International Journal of Language & Communication Disorders
- Discipline: Speech and language pathology
- Language: English
- Edited by: Clare McCann, Jill Titterington

Publication details
- Former names: British Journal of Disorders of Communication European Journal of Disorders of Communication
- History: 1966-present
- Publisher: Wiley-Blackwell
- Frequency: Bimonthly
- Impact factor: 1.504 (2018)

Standard abbreviations
- ISO 4: Int. J. Lang. Commun. Disord.

Indexing
- CODEN: IJLDFI
- ISSN: 1368-2822 (print) 1460-6984 (web)

· · · ·

PROBLEMS TO SOLVE:
a) Which company publishes the journal, according to the journal fact sheet?
b) Name every field listed under "Publication details" in the journal fact sheet.
c) Pick up the journal fact sheet after its ISSN line and continue it.
The records after this are separate material and have no connection to the journal fact sheet.

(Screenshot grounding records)
· · · ·

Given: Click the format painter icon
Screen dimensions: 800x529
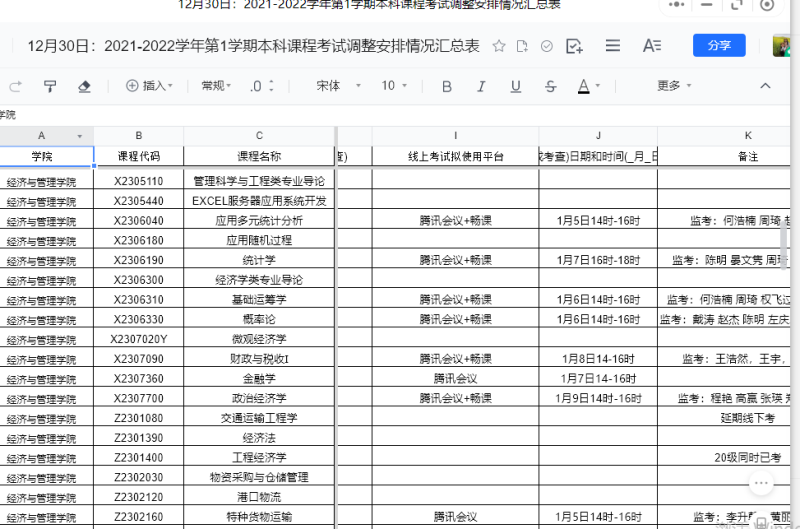Looking at the screenshot, I should tap(50, 86).
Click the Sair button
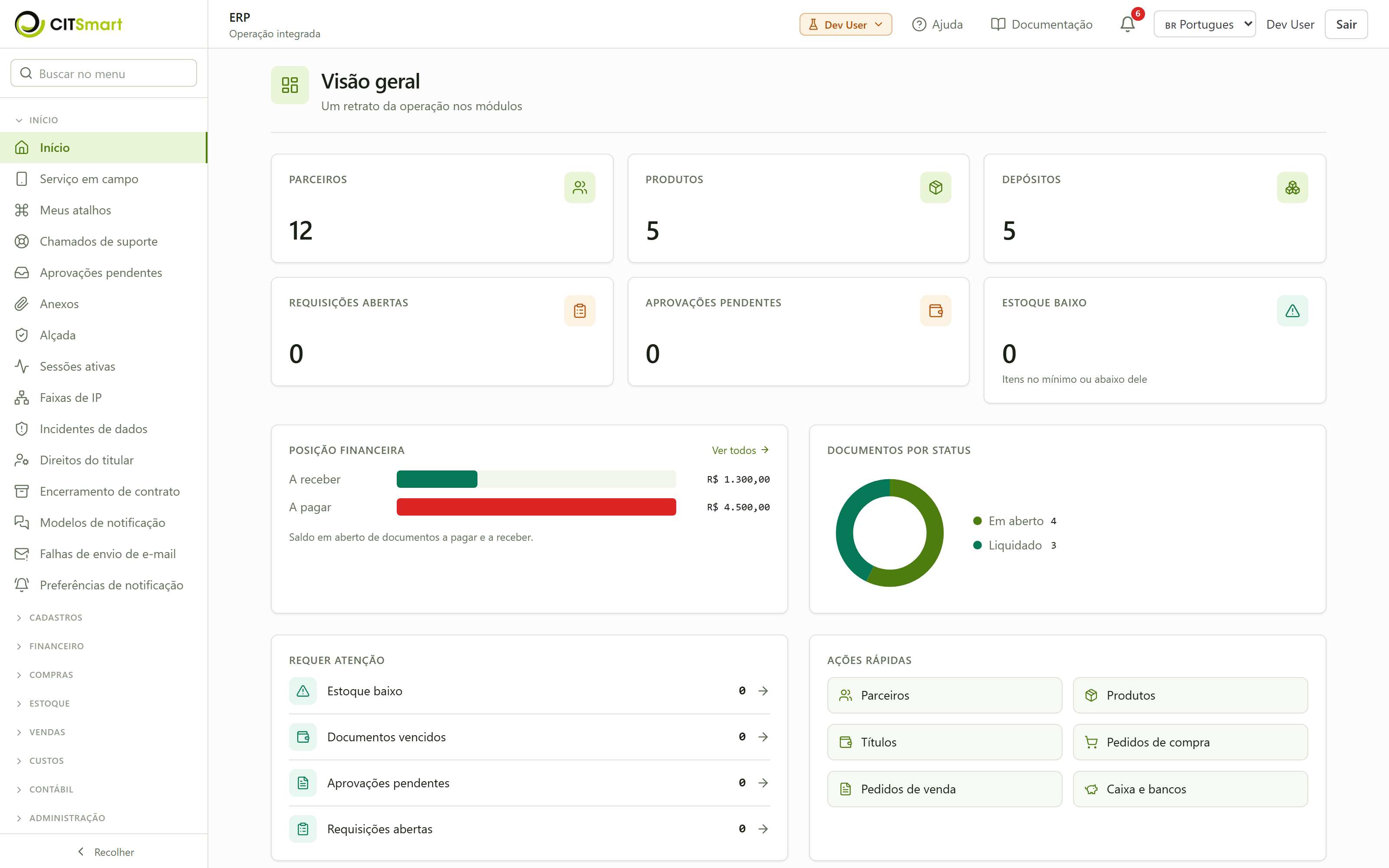The width and height of the screenshot is (1389, 868). click(x=1346, y=24)
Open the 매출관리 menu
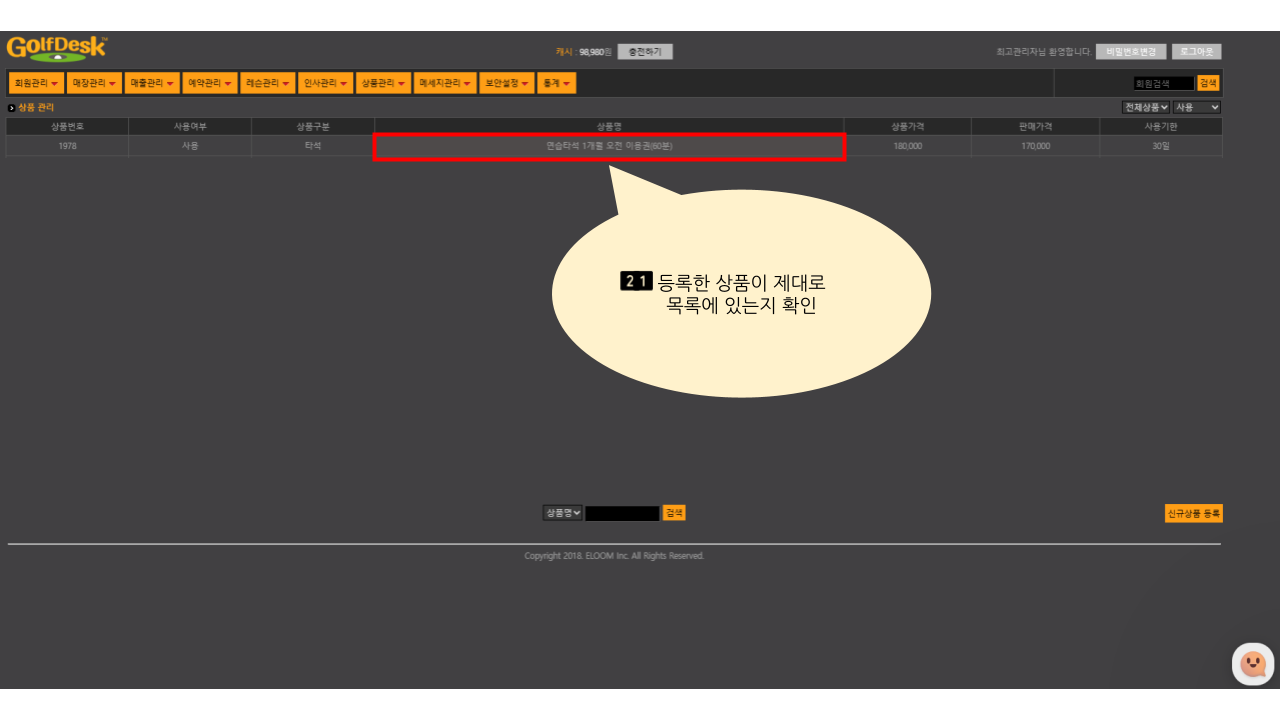Viewport: 1280px width, 720px height. [x=152, y=83]
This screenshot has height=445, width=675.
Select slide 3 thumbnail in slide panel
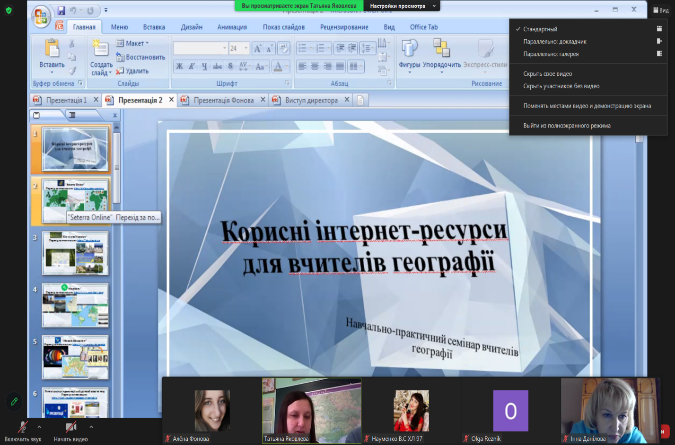(76, 252)
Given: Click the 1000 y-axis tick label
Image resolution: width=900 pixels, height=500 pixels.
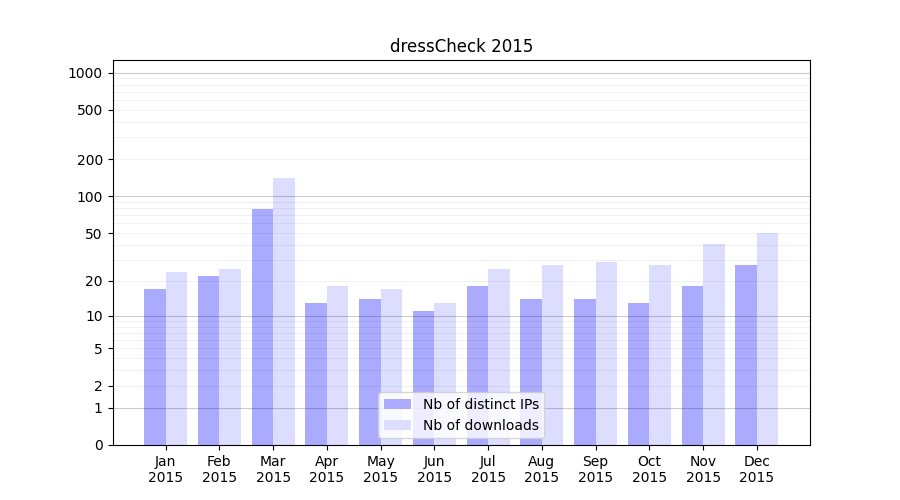Looking at the screenshot, I should [85, 73].
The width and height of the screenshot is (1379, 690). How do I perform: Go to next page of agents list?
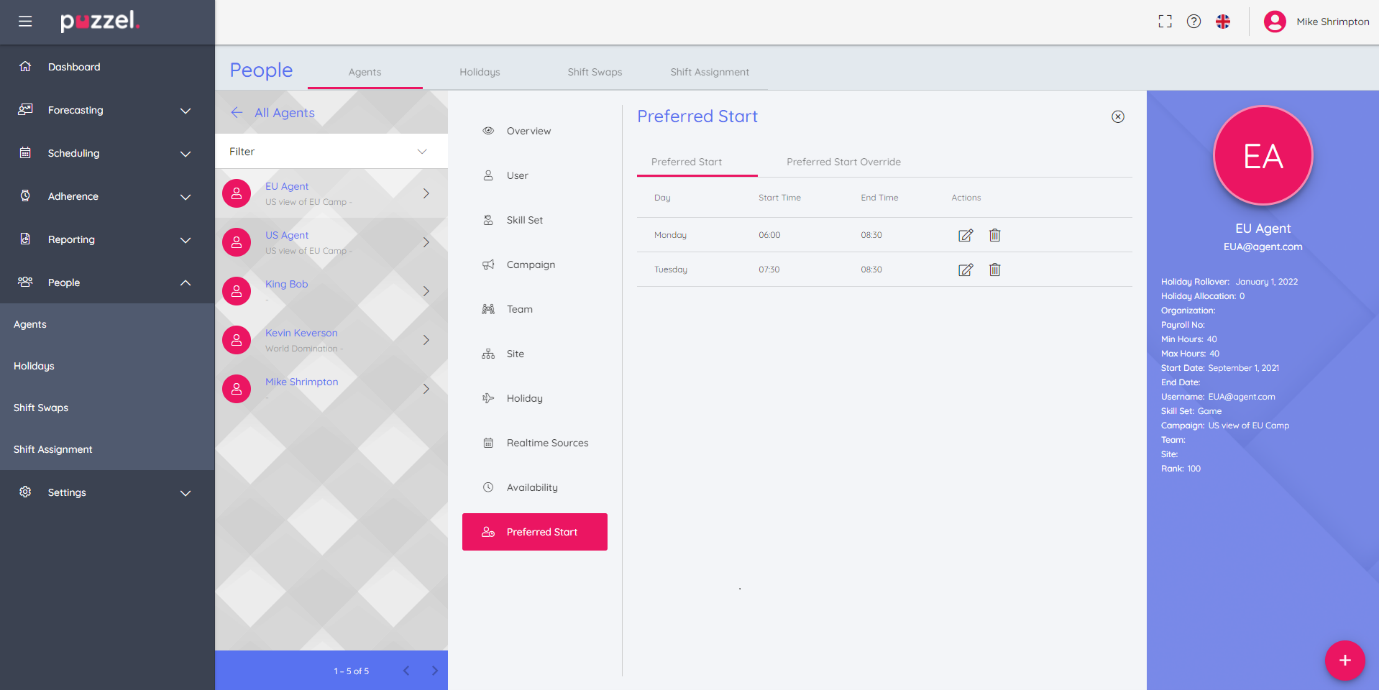point(434,671)
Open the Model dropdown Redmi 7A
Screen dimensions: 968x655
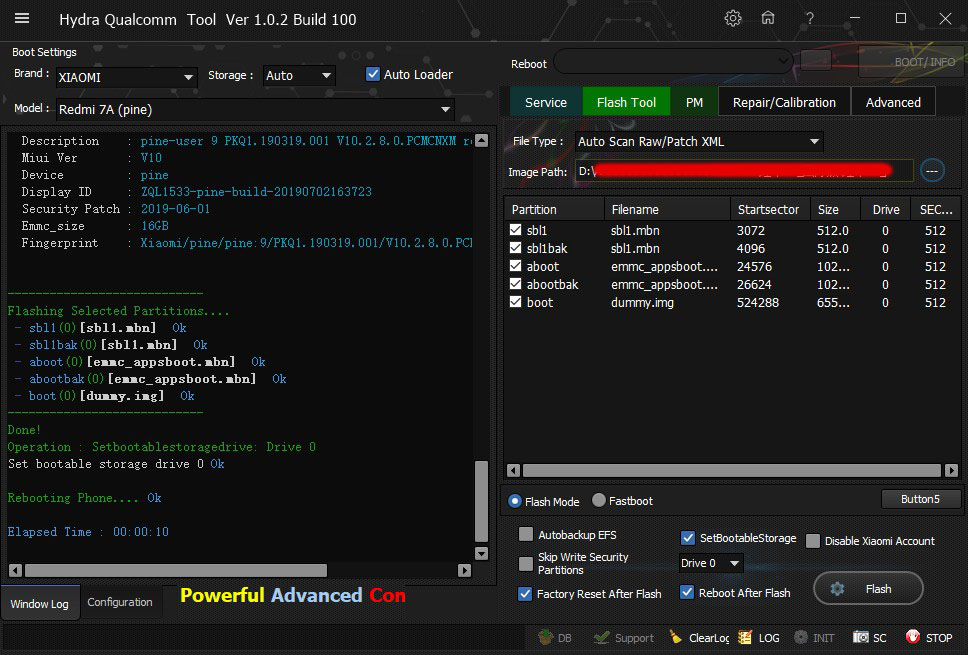tap(445, 109)
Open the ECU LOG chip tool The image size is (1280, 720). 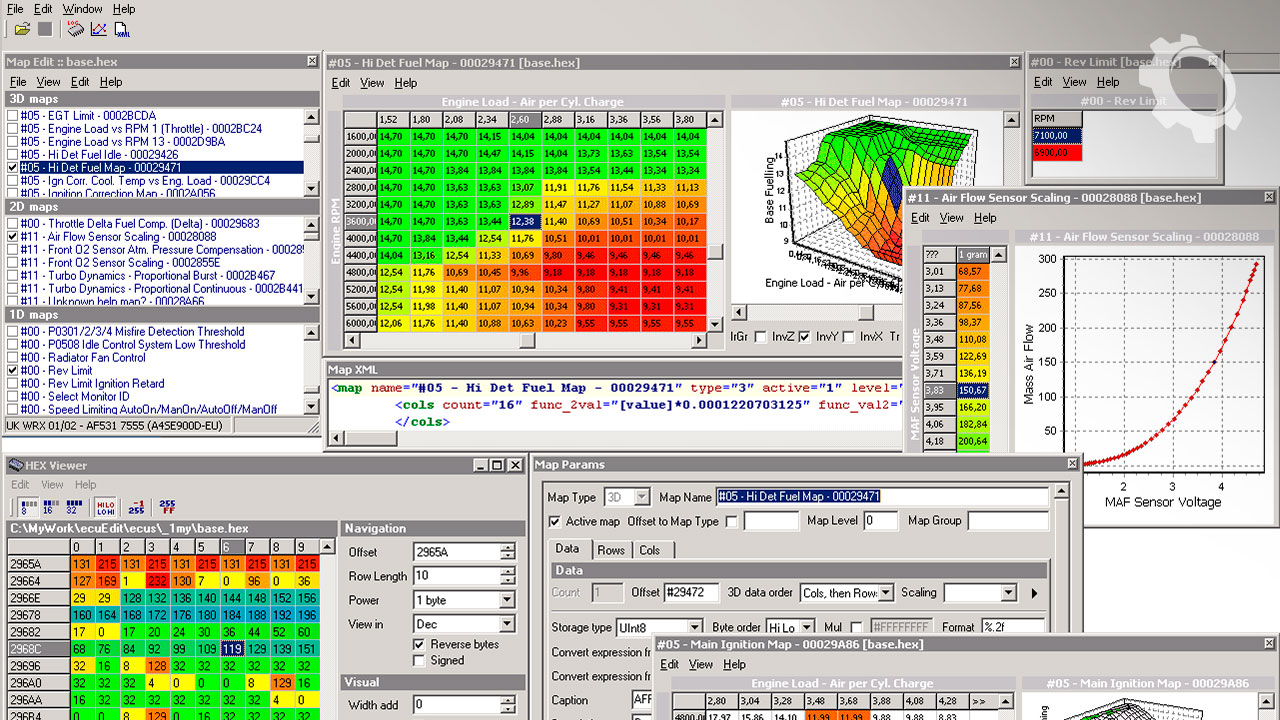[x=73, y=29]

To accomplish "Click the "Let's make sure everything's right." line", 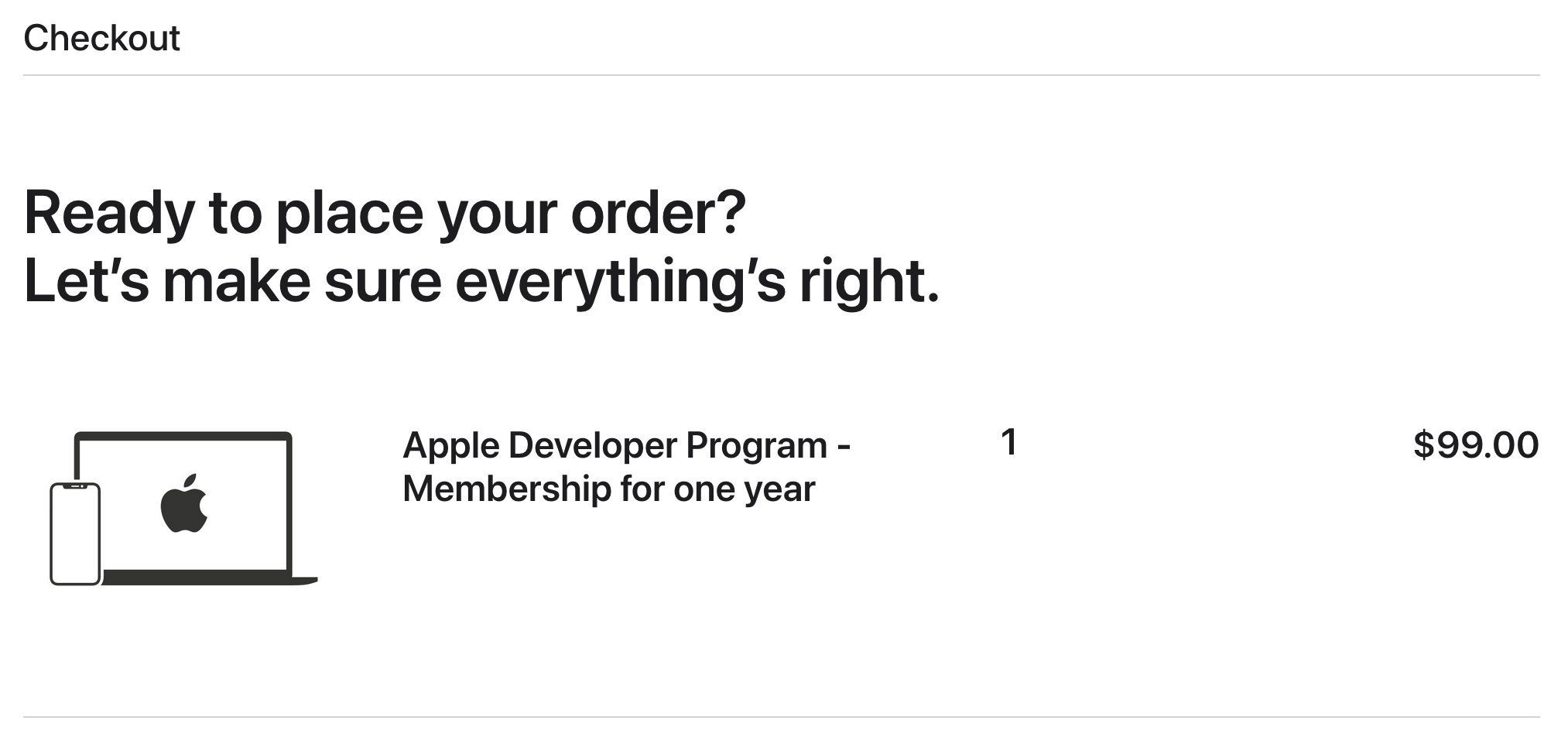I will [481, 280].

· · · ·

ANSWERS FOR THE TASKS:
a) Wiley-Blackwell

b) Former names, History, Publisher, Frequency, Impact factor

c)
- LCCN: 98657724
- OCLC no.: 38452377

Links
- Journal homepage; Online archive;

= International Journal of Language & Communication Disorders =

The International Journal of Language & Communication Disorders is a peer-reviewed medical journal that covers topics relevant to speech and language disorders and speech and language therapy. Article types published are research reports, reviews, discussions, and clinical fora. It is the official journal of the Royal College of Speech and Language Therapists. The journal is published by Wiley-Blackwell and edited by Professor Clare McCann and Dr Jill Titterington. The journal was established in 1966 and has a 2018 impact factor of 1.504. The journal is available online and is published 6 times a year.

The movie The King's Speech has caused much awareness about stuttering. In response to this, a virtual issue of the journal was produced on the theme of The King's Speech and stuttering research.